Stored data
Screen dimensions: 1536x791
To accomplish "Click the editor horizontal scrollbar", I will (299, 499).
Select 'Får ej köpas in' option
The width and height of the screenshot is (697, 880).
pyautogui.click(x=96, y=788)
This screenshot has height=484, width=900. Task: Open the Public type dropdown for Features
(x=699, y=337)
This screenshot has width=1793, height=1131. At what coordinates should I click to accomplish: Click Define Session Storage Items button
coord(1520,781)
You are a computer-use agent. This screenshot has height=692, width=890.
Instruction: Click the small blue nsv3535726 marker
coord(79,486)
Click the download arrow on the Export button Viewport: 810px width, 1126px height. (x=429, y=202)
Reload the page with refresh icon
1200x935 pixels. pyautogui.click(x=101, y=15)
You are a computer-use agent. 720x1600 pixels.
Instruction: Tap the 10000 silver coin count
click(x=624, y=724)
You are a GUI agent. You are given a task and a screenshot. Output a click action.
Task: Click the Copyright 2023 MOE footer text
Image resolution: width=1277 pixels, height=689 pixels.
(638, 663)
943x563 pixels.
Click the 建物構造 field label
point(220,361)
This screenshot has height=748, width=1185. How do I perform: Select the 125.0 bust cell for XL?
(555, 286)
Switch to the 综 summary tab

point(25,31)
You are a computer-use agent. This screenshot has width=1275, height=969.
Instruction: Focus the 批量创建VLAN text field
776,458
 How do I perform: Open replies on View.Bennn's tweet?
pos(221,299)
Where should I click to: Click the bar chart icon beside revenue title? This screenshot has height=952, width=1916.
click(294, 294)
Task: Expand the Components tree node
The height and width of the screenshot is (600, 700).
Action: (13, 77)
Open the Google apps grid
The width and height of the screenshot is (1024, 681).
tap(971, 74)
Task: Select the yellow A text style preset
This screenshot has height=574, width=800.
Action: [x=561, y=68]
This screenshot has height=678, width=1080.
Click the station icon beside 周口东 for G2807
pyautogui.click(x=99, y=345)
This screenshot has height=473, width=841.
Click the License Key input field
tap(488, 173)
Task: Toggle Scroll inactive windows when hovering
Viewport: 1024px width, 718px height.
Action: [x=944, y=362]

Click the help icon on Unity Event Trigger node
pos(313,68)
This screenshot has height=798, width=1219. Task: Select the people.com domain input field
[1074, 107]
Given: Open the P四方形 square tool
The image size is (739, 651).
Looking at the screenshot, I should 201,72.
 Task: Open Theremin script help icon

• ASSIGNED TASK
Gather from the records above every line containing the string "agent".

• ANSWER
You are a computer-use agent. This screenshot has height=692, width=890.
You are a computer-use agent. 720x1600 pixels.
You are a GUI agent. You are given a task and a screenshot. Output a click action.
You are a computer-use agent. This screenshot has width=1275, height=969.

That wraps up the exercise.